ERICE, PISTA CICLABILE. LA REPLICA DELL’ASSESSORE MAURO AL SENATORE SANTANGELO

9 Ottobre 2015

Lo scontro frontale tra il senatore del Movimento CinqueStelle Maurizio Santangelo ed il sindaco di Erice Giacomo Tranchida sul caso della pista ciclabile l’ha chiamato in causa direttamente. L’assessore Gianni Mauro non è però caduto nella trappola della polemica ed ha invece voluto rispondere alle contestazioni ed alle critiche del parlamentare grillino segnando il percorso che l’amministrazione ericina ha seguito in 10 punti, in qualche caso particolarmente tecnici. Da qui le risposte per fare chiarezza su ciò che è accaduto e perché la pista ciclabile deve ancora essere realizzata dopo gli errori della sua prima versione. Ecco i 10 punti dell’assessore Mauro: 1. La nota a cui ci si riferisce il senatore è datata 4 settembre 2014 prot. 32205 a firma del RUP e del sottoscritto e si riferisce ad una richiesta di proroga al Ministero per l’ultimazione dei lavori scaturita da quanto appresso descritto. 2. La ditta appaltatrice nei mesi di maggio – giugno 2014 ( prima dell’inizio della stagione estiva ) a richiesta del RUP e del sottoscritto porta in ufficio alcune tipologie di biciclette che intendeva proporci stante che la fornitura e l’istallazione del sistema era a carico della ditta appaltatrice.

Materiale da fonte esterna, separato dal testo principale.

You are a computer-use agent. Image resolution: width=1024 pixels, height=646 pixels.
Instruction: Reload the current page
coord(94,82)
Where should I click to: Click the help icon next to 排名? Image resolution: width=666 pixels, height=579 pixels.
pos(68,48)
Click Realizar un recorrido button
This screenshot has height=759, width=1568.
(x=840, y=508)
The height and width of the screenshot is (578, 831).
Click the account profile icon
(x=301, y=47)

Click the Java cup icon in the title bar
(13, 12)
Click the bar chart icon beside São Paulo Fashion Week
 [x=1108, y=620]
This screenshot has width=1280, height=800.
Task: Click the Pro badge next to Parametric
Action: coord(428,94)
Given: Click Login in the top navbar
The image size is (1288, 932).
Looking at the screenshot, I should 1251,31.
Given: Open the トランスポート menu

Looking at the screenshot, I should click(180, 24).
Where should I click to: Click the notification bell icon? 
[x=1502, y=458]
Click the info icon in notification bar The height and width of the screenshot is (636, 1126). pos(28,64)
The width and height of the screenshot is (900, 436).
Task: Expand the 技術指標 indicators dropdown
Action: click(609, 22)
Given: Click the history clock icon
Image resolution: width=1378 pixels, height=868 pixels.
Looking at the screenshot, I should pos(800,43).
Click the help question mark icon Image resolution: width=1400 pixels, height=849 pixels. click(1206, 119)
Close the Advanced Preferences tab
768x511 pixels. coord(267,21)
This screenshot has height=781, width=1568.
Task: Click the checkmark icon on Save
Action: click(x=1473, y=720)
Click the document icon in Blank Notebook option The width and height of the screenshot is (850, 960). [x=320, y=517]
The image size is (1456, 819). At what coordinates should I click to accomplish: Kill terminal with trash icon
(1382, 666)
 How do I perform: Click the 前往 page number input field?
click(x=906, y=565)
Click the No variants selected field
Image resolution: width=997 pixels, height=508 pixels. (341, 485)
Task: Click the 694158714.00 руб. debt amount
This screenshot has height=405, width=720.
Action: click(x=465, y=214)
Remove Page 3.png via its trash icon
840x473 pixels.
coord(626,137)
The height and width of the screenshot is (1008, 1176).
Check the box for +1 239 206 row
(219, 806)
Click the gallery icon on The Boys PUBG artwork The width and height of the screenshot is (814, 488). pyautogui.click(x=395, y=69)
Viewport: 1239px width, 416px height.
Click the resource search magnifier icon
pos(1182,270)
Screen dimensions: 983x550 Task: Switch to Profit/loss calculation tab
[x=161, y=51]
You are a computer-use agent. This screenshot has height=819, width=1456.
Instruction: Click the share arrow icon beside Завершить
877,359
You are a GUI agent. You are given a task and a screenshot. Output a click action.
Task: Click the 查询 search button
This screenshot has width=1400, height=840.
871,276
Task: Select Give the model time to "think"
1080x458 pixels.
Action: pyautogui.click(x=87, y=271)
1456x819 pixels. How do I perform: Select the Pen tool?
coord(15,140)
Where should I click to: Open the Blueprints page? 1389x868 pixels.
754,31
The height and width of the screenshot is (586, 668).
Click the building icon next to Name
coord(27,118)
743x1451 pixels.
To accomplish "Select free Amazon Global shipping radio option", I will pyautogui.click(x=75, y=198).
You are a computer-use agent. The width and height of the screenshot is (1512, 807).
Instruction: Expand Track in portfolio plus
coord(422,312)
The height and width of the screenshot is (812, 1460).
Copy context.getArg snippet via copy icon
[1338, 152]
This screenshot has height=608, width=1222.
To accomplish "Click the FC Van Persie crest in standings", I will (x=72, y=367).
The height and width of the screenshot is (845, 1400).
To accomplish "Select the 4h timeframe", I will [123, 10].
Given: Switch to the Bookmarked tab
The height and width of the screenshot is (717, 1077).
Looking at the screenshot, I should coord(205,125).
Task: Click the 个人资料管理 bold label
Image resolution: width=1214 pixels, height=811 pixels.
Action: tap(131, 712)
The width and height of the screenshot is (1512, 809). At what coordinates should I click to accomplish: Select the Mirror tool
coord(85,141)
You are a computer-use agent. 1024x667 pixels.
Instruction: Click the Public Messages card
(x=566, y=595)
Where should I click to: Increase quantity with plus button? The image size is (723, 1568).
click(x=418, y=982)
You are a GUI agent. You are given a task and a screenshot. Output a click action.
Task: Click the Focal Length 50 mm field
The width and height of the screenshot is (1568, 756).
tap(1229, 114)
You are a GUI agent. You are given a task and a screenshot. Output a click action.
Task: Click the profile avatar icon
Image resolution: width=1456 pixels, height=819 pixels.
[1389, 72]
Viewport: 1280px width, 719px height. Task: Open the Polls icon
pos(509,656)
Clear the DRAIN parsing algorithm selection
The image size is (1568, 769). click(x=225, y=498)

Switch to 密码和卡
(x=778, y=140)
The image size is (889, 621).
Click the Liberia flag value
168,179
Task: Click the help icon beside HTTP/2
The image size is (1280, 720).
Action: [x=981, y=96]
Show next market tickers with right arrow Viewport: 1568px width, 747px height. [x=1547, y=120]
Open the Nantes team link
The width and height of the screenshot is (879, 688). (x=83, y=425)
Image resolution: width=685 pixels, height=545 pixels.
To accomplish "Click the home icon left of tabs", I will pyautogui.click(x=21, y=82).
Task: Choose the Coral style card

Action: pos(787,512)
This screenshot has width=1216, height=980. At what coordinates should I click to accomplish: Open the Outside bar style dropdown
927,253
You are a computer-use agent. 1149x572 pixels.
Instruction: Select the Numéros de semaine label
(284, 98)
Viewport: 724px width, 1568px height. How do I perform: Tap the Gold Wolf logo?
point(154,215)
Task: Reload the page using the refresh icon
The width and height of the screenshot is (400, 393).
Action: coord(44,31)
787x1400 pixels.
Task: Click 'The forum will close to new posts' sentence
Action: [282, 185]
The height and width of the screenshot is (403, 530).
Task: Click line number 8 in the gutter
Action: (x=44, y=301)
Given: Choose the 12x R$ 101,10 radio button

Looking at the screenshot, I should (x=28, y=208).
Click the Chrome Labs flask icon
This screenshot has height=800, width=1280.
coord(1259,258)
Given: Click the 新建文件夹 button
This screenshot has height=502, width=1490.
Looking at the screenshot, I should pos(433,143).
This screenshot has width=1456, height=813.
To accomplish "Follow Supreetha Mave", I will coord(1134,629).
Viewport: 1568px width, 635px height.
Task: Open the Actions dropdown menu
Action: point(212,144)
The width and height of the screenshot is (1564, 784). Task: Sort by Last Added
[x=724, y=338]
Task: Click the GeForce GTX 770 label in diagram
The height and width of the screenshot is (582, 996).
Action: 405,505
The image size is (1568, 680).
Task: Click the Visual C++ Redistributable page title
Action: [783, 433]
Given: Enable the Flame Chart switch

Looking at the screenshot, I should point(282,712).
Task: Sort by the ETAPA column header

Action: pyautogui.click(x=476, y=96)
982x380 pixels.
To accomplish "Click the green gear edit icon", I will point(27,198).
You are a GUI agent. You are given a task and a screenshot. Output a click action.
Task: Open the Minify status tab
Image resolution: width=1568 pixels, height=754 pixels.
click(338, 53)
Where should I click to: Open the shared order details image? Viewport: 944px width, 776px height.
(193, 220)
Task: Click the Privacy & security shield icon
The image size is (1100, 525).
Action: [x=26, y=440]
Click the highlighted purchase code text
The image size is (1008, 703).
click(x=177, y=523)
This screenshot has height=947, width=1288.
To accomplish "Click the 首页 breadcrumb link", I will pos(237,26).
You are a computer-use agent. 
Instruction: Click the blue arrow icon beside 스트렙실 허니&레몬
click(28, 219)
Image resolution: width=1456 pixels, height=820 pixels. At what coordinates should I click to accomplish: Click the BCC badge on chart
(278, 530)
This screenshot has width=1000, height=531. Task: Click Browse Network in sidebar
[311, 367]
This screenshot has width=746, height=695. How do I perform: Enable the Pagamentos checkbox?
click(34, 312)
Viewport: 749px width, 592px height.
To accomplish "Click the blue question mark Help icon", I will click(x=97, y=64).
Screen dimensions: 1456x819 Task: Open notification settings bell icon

3. Per essere precisi ricordo che l’impresa porta presso gli uffici comunali delle bici normali a pedalata assistita. 4. Il RUP e il sottoscritto fanno presente che la fornitura deve riguardare bici mountain-bike a pedalata assistita e quindi viene chiesto all’impresa appaltatrice di farci vedere tipologie di bici rispondenti all’appalto e corredate dalle schede tecniche di tutto il sistema che si intendeva installare. 5. Vengono portate negli uffici comunali altre tipologie di biciclette, questa volta della tipologia mountain-bike e ci vengono fornite le documentazioni circa le specifiche tecniche delle bici e delle attrezzature che debbono essere acquisite e installate dall’impresa. 6. In quell’occasione si decide anche che la fornitura dovrà riguardare 30 bici per uomo e 15 per donna. ( il capitolato prevedeva la fornitura di 45 bici in totale).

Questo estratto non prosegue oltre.